My arms dropped to my sides as he released me. He ran a hand across his cheeks, which were shadowed with stubble, and frowned. “Why so soon?”

“Our venue double booked us and only had that date available. Marco said yes without consulting me first and was like surprise! You’re going to be stuffing yourself into a puffy white wedding gown and saying
I do
while fifty plus people watch in less time than you thought. Fifty!” I yelled, my chest tightening. “I don’t understand how that’s possible. I don’t know fifty people and neither does Marco. Who are these people? Strangers?”

“Didn’t you send out the invitations?”

“Marco did! He has orchestrated this entire event. That’s not normal, right? The bride is supposed to be invested!” My breath caught in my throat and the room spun like a merry-go-round; I was either dying or suffering from an anxiety attack.

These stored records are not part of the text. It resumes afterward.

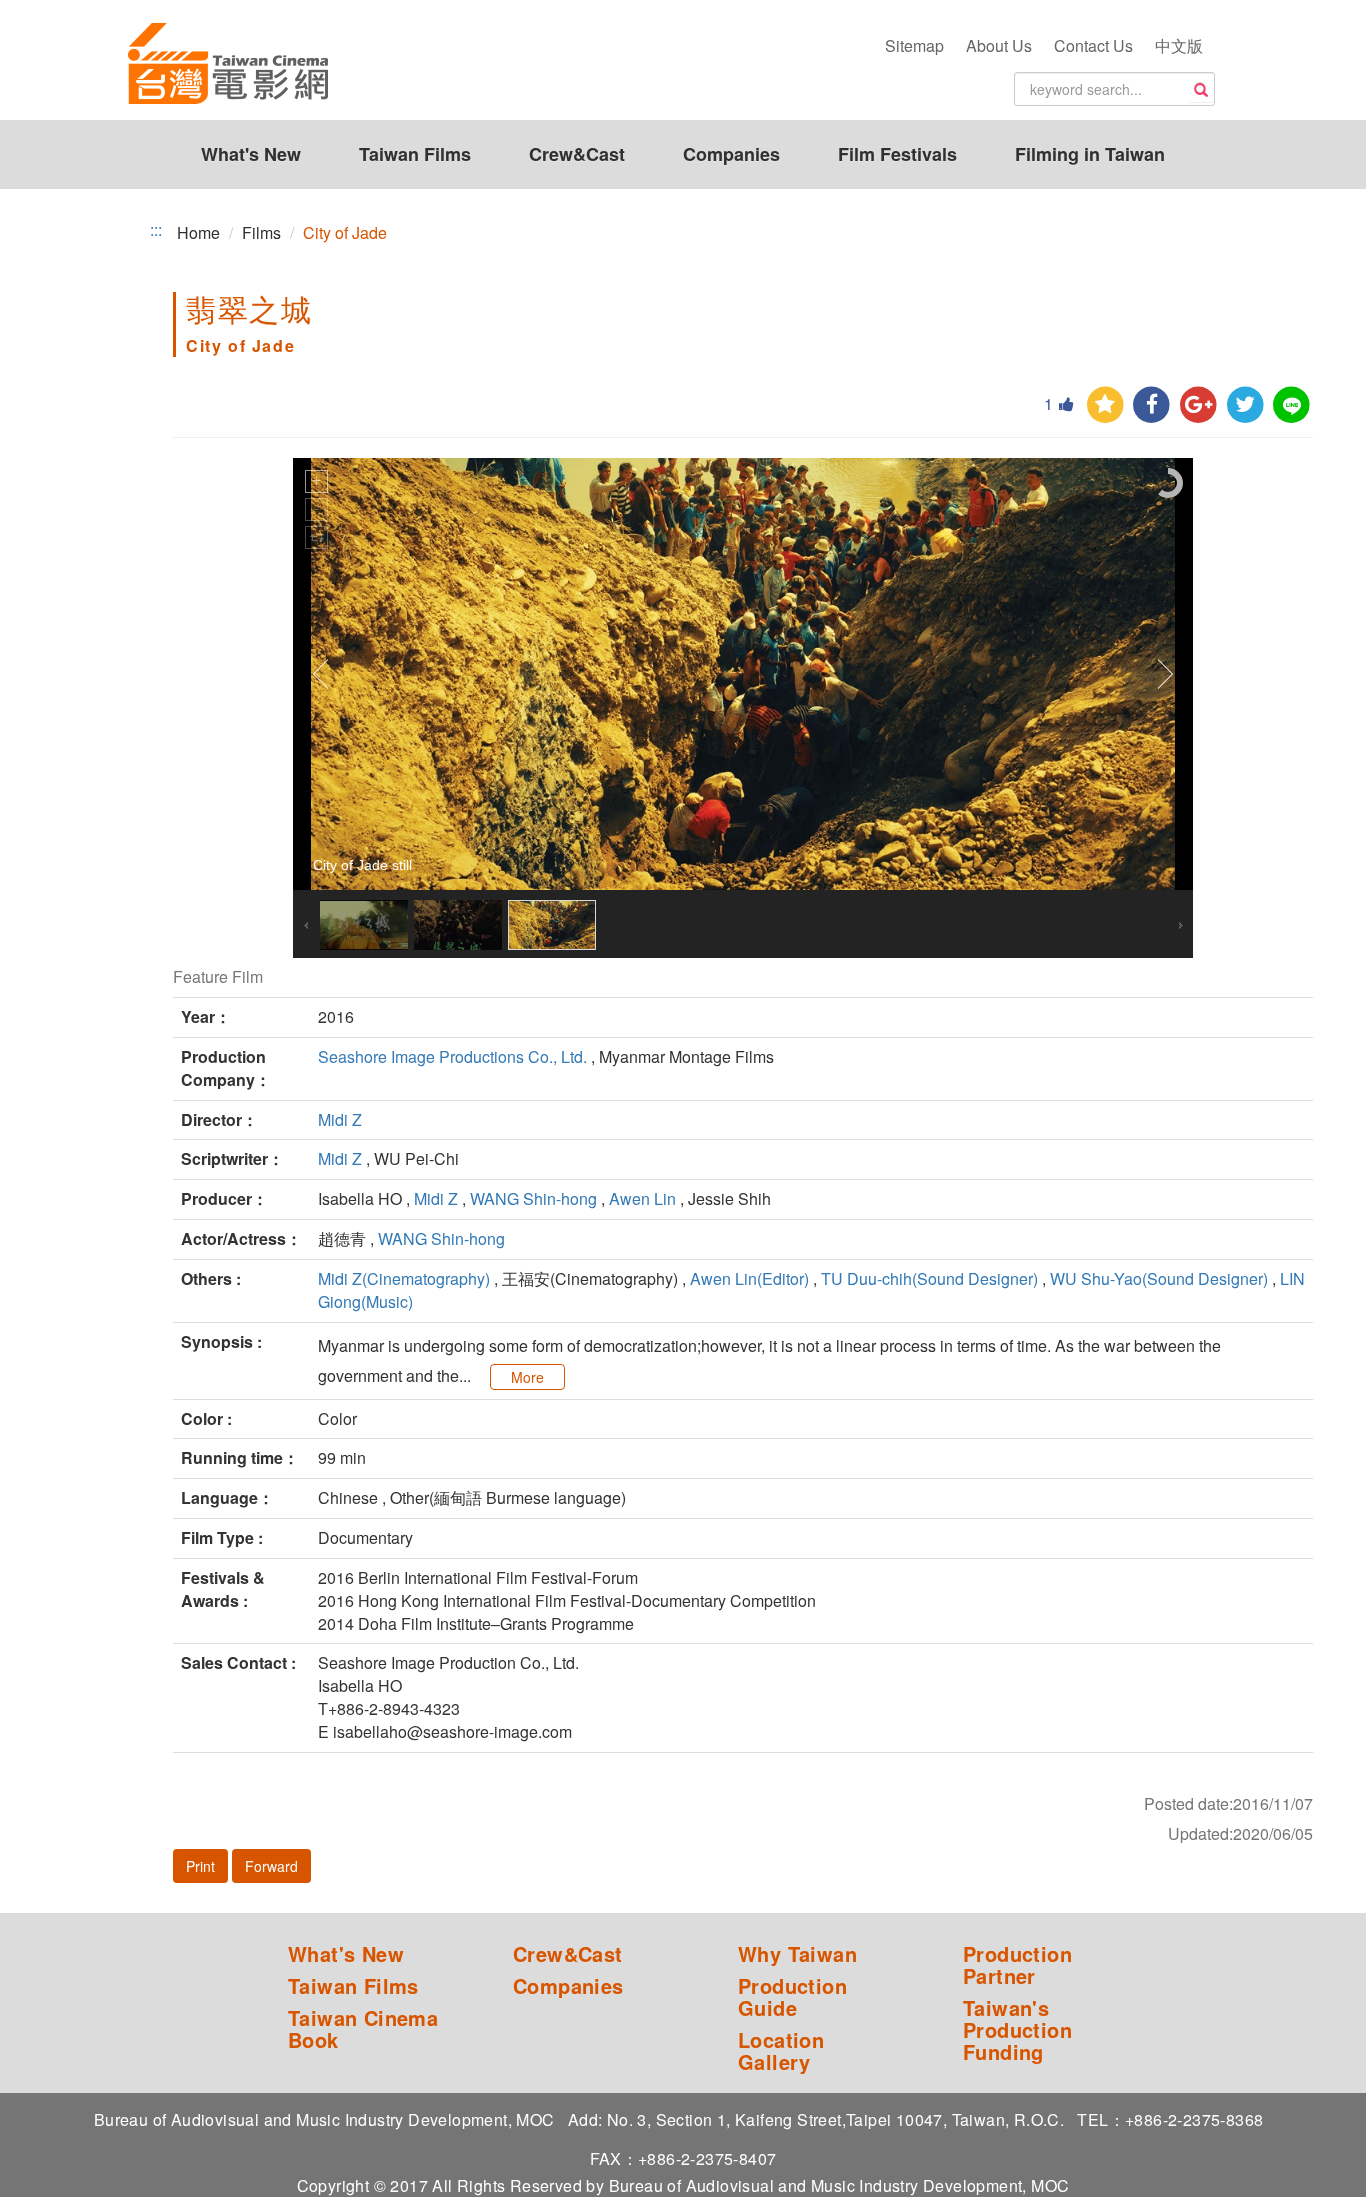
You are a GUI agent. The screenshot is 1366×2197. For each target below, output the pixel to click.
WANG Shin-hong (533, 1198)
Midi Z (340, 1119)
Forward (271, 1866)
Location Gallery (781, 2051)
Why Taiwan (797, 1954)
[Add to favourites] (1105, 405)
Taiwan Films (415, 154)
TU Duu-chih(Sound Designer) (929, 1278)
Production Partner (1017, 1965)
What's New (251, 154)
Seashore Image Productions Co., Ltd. (452, 1056)
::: (156, 230)
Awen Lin (642, 1198)
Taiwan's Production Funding (1017, 2030)
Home (198, 232)
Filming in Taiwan (1090, 154)
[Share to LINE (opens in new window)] (1291, 405)
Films (261, 232)
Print (200, 1866)
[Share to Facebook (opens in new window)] (1151, 405)
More (527, 1377)
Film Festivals (897, 154)
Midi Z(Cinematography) (404, 1278)
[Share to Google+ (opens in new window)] (1198, 405)
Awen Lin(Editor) (749, 1278)
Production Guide (792, 1997)
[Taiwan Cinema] (228, 65)
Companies (731, 154)
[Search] (1201, 90)
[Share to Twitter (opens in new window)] (1245, 405)
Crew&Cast (577, 154)
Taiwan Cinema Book (363, 2029)
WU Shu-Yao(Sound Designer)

“You need to sit down before you pass out.”

Sean guided me to the lower bunk. I sank down on the plush mattress and a glass of water was thrust into my hands. He had apparently fetched it while I was too busy freaking out to notice. Taking a dainty sip to please him, I concentrated on a kidney-shaped stain on the carpet while my heart rate lowered.

“This isn’t a normal wedding, therefore, I don’t expect the same rules apply,” Sean said.

My eyes lifted curiously at his strange comment. “What are you talking about?”

“You marrying Marco so he can get his green card.”

Getting a handle on my emotions proved futile as they slipped back into panic mode. “How do you know about the green card?”

“Marco mentioned it an interview with a reporter.”

“What was the reporter’s name?”

“It started with a P.”

“Penelope?”

“Yes that was it.”

With his poetry slam show coming up, Marco had asked me to call in a favor with an old college buddy who worked for the arts section of the New York Times to drum up some press. Penelope had a hard-hitting interview process and liked to get the story from all angles. I had promised to call her on the condition Marco would leave our relationship private and out of the news.